━━━ Текст упражнения ━━━

Но вернемся к «Трактату политической экономии». Почему Монкретьен так назвал свое сочинение? Меньше всего он думал, что дает название новой науке. Такое или подобное сочетание слов, так сказать, носилось в воздухе – в воздухе эпохи Возрождения, когда воскрешались, переосмысливались и получали новую жизнь многие идеи и понятия античной культуры. Как всякий хорошо образованный человек своего времени, Монкретьен знал греческий и латинский языки, читал древних авторов. В «Трактате», следуя духу времени, он то и дело ссылается на них. Несомненно, ему было известно, какой смысл слова «экономия» и «экономика» имели у Ксенофонта и Аристотеля. У писателей XVII в. эти слова по-прежнему означали еще домоводство, управление семьей и личным хозяйством. Немного позже Монкретьена один англичанин опубликовал книгу под названием «Наблюдения и советы экономические». Автор определял экономию как «искусство хорошего управления домом и состоянием» и занимался, например, такой проблемой, как выбор джентльменом подходящей жены. Согласно его «экономическому» совету, следует выбирать в супруги даму, которая «будет столь же полезной днем, сколь приятной ночью».
Очевидно, это была не совсем та экономия, которая интересовала Монкретьена. Все его помыслы были направлены именно на процветание хозяйства как государственной, национальной общности. Не удивительно, что перед словом «экономия» он поставил определение «политическая».
Добрых 150 лет после Монкретьена политическая экономия рассматривалась преимущественно как наука о государственном хозяйстве, об экономике национальных государств, управляемых, как правило, абсолютными монархами. Только при Адаме Смите, с созданием классической школы буржуазной политической экономии, ее характер изменился и она стала превращаться в науку о законах хозяйства вообще, в частности, об экономических отношениях классов.
Главная заслуга Монкретьена, конечно, не в том, что он дал своей книге такой удачный титульный лист. Это было одно из первых во Франции и в Европе сочинений, специально посвященных экономическим проблемам. В нем выделялся и ограничивался особый предмет исследования, отличный от предмета других общественных наук.
Эпоха первоначального накопления представляет собой предысторию буржуазного способа производства как меркантилизм – предысторию буржуазной политической экономии. Сам термин «первоначальное накопление», видимо, впервые употребил Адам Смит: он писал, что условием роста производительности труда на основе развития многих связанных между собой отраслей производства является первоначальное накопление капитала.

━━━ Сохраненные данные ━━━

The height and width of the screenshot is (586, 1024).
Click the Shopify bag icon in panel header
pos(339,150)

━━━

■ Задания для выполнения ■
(a) Повторите без изменений фрагмент текста о Монкретьене между словами «Очевидно, это была» и «экономических отношениях классов.» включительно.
(b) Продолжите текст о Монкретьене с того места, на котором он заканчивается.

■ Ваши письменные ответы ■
(a)
Очевидно, это была не совсем та экономия, которая интересовала Монкретьена. Все его помыслы были направлены именно на процветание хозяйства как государственной, национальной общности. Не удивительно, что перед словом «экономия» он поставил определение «политическая».
Добрых 150 лет после Монкретьена политическая экономия рассматривалась преимущественно как наука о государственном хозяйстве, об экономике национальных государств, управляемых, как правило, абсолютными монархами. Только при Адаме Смите, с созданием классической школы буржуазной политической экономии, ее характер изменился и она стала превращаться в науку о законах хозяйства вообще, в частности, об экономических отношениях классов.

(b)
Маркс говорит о «так называемом первоначальном накоплении». Дело в том, что со времен Смита этот термин укоренился в буржуазной науке и приобрел особый, благопристойный смысл: «В незапамятные времена существовали, с одной стороны, трудолюбивые и, прежде всего, бережливые разумные избранники и, с другой стороны, ленивые оборванцы, прокучивающие все, что у них было, и даже больше того… Так случилось, что первые накопили богатство, а у последних в конце концов ничего не осталось для продажи, кроме их собственной шкуры». Таким образом, процесс, в итоге которого в обществе выделились классы капиталистов и наемных рабочих и возникли условия для быстрого развития капитализма, изображался буржуазными учеными, современными Марксу, как экономическая идиллия.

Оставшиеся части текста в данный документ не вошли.